Early September is the ideal time to delve into a new TV show. It’s that weird lull between the end of summer internships and the return to Evanston when all your friends already have left for college. During the lull, I was flipping through Hulu.com and, at a friend’s suggestion, checked out an episode of “Dorm Life,” the ‘mockumentary’ web series created by former UCLA students that chronicles the ups and downs of the first year of dorm living. The tagline of the show is “This isn’t Real Life. This is Dorm Life.”
It was almost absurdly easy to get addicted to Dorm Life. I admit that I watched both seasons of about 20 five-to-ten minute episodes in a span of 48 hours. Here’s why.
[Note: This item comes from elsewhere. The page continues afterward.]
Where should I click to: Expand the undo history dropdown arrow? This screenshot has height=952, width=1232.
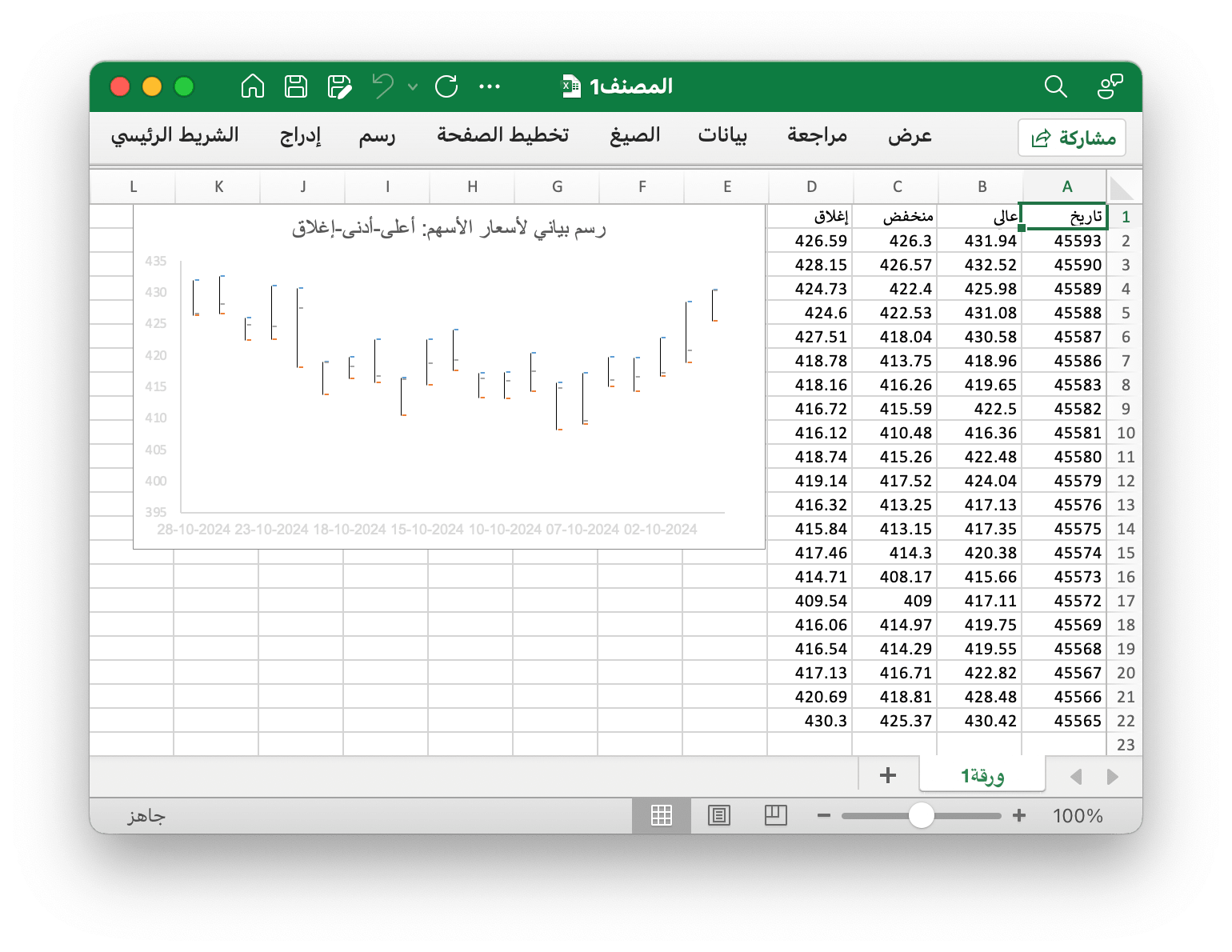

The show’s premise is simple: take the freshman year of college, add the requisite archetypes – the straitlaced mama’s boy, the artsy space cadet, the übercompetitive RA – and throw in webcams and a filming style reminiscent of “The Office.” The result is a funny, bizarre, visceral and at times surprisingly poignant chronicle of freshman year. As a result of its webisode format, the series moves at a clip – the jokes are quick and witty and the plot thickens and becomes interesting pretty fast. It’s simple to get into “Dorm Life” without committing your entire life to a new TV series (although you’ll want to).
You get cozy with this band of residents from 5-South because they’re just like your freshman year floor, just a little more extreme and absurd than you remember. Everyone’s antics aside, you find yourself wanting perfect hipster girl Brittany Wilcox and everyman protagonist Mike Sanders to just hook up and get it over with already. You root for the anal retentive Danny B to work things out with mystery hot girl. You kind of want the hard-partying Shane Reilly to become floor president, even if it will break Steph Schwartzman’s school spirit-filled little heart. The series is marked by the major milestones of freshman year – studying for your midterm in a throwaway distro like ‘Earthquakes,’ taking a road trip during spring break and prepping for the year-end ‘dormal.’
What’s even better is how hardcore the cast is. They lived in character in a dorm at a Buddhist-founded university outside L.A., hanging out, living life and posting webcam videos to the site during their time there. For fans of “The Office,” even the characters’ knowing glances are familiar; the dorm lifers seem hyper-aware of the camera crew that has seemingly unfettered access to their lives. It’s an addictive combination of the familiar and the unfamiliar, a jumble of stuff you remember and things you probably tried to forget from your freshman experience. “Dorm Life,” in all its glory, might be a good guide for freshmen about what to do (or not do) their first year and how to learn to love the hodgepodge crew of kids who live around them.